Calculated insights are derived metrics computed via ANSI SQL or a visual declarative builder. They surface aggregated intelligence on unified data.

Aspect	Detail
Language	ANSI SQL or visual builder (no-code)
Input	DMOs, other calculated insights
Output	Metrics attached to profiles (e.g., Lifetime Value, RFM score, Engagement Score)
Materialization	Batch (periodic refresh) or streaming (continuous)
Surfacing	Available on CRM records, in segments, in flows, and via API

Common calculated insight patterns:

Customer Lifetime Value (CLV) — sum of historical purchases
Recency-Frequency-Monetary (RFM) scoring
Engagement score — weighted sum of interactions across channels
Product affinity — category preferences from purchase/browse history
Churn risk — days since last interaction thresholds

Credit consumption

Calculated insights consume credits at very different rates depending on mode. Batch: 15 credits per million rows. Streaming: 800 credits per million rows. Choose batch unless sub-minute latency is a genuine requirement.

Segmentation and Activation

Segments

Segments are audiences built from unified profiles and calculated insights. They define “who” to target.

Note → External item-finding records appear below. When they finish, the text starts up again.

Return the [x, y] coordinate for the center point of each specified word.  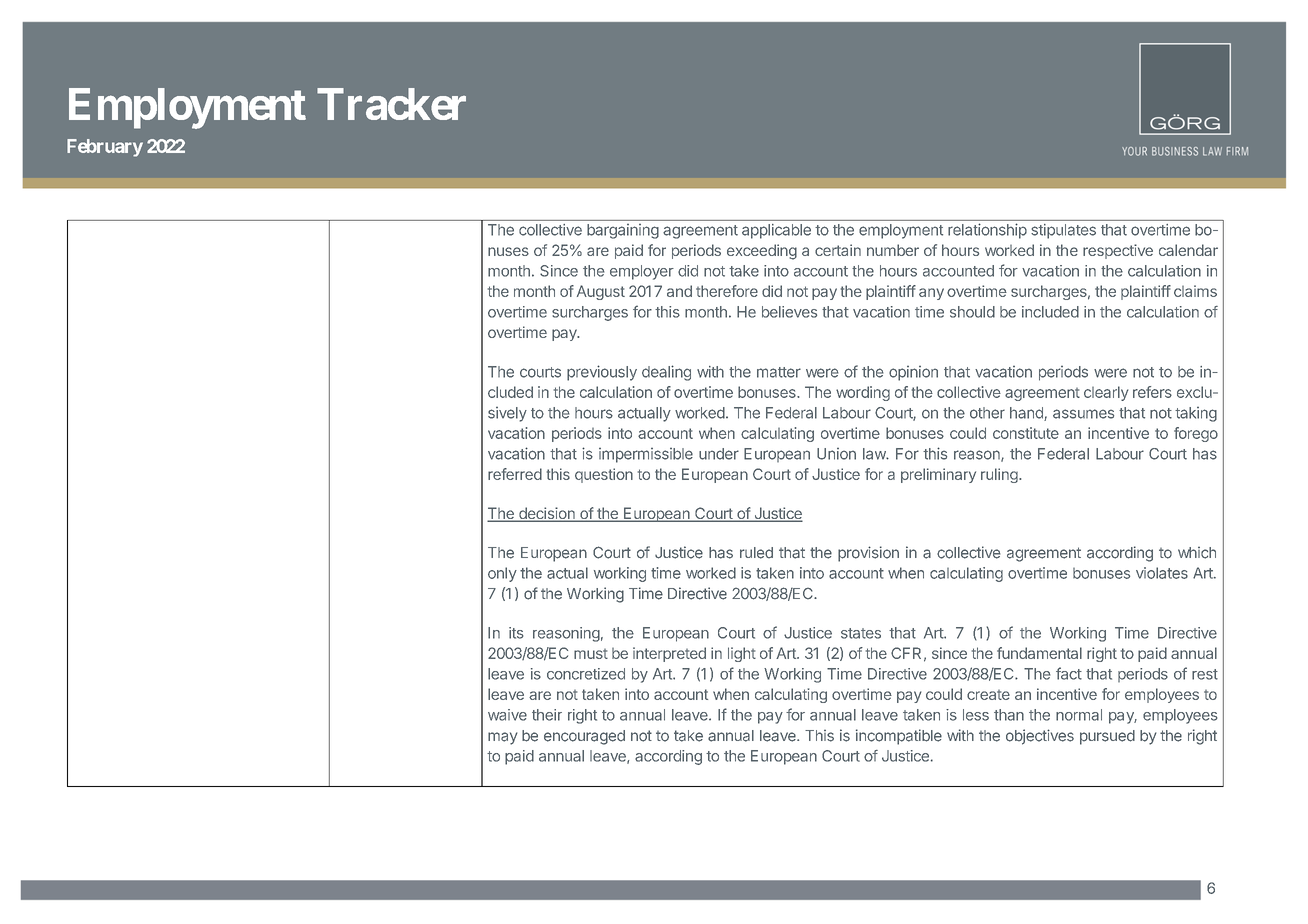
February [105, 148]
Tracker [391, 104]
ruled [756, 553]
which [1197, 553]
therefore [727, 291]
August [601, 292]
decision [547, 514]
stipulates [1063, 231]
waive [507, 715]
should [972, 312]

Built using a drag-and-drop segment builder or SQL
Can reference DMO attributes, calculated insight values, and engagement data
Support nested logic (AND/OR), exclusions, and time-based filters
Segments are recalculated on a schedule or near-real-time

Activation Targets

Activation pushes segments to downstream systems for action.

Target Category	Examples
Marketing	Marketing Cloud Engagement, Google Ads, Meta Ads, Amazon Ads
CRM	Data actions to Salesforce flows, platform events, record updates
Commerce	B2C Commerce Cloud for personalized storefronts
Analytics	Tableau, CRM Analytics for segment analysis
External	Any system via webhook, API, or data action

Data Actions and CRM Integration

Data actions bridge Data Cloud and CRM. They fire when conditions on a DMO or calculated insight are met.

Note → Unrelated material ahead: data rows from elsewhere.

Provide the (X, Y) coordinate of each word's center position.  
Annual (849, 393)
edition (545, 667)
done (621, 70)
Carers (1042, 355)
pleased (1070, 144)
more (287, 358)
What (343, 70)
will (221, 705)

Same-org: Data Cloud-Triggered Flows respond to DMO changes directly
Cross-org: Data actions generate Platform Events consumed by flows or Apex in another org
Related lists: Data Cloud Related Lists surface DMO data on Contact, Account, and Lead records without replicating data into CRM objects
Field enrichment: Calculated insight values can be written back to CRM fields

Zero-Copy Partner Network

Zero-copy eliminates data duplication by querying external data warehouses in place, using Apache Iceberg table format and Parquet files.

How It Works

graph LR
    subgraph DataCloud["Data Cloud"]
        QE[Query Engine<br/>SQL translation +<br/>pushdown]
        ACC[Acceleration<br/>Layer cache]
    end

    subgraph Partners["External Systems"]
        SF_SNO[Snowflake]
        SF_DBR[Databricks]
        SF_GBQ[Google BigQuery]
        SF_RED[Amazon Redshift]
    end

    QE <-->|"Iceberg REST<br/>Catalog"| SF_SNO
    QE <-->|"Iceberg REST<br/>Catalog"| SF_DBR
    QE <-->|"Iceberg REST<br/>Catalog"| SF_GBQ
    QE <-->|"Iceberg REST<br/>Catalog"| SF_RED

    QE --> ACC

    style QE fill:#4c6ef5,color:#fff
    style ACC fill:#ffd43b,color:#333

Bidirectional Access

Direction	Mechanism
Data Cloud queries external	SQL federation with intelligent pushdown to external engines
External queries Data Cloud	JDBC driver or Data-as-a-Service (DaaS) API for file-based sharing

When to Use vs Avoid Zero-Copy

Use Zero-Copy When	Avoid Zero-Copy When
Enterprise data lake is actively managed and governed	Source data is poorly structured or undocumented
Data is already curated and complete in the warehouse	Frequent complex transformations are needed
Avoiding duplicate pipelines across business units	Identity resolution is needed (lakes lack this)
Cost optimization — 70 credits/M rows vs free internal ingestion	Compliance requires full data lineage within Salesforce

Dual billing

Zero-copy means two bills: Salesforce credits for federation queries plus your data warehouse provider’s compute costs (Snowflake credits, BigQuery slots, etc.). Model both cost streams when presenting to stakeholders.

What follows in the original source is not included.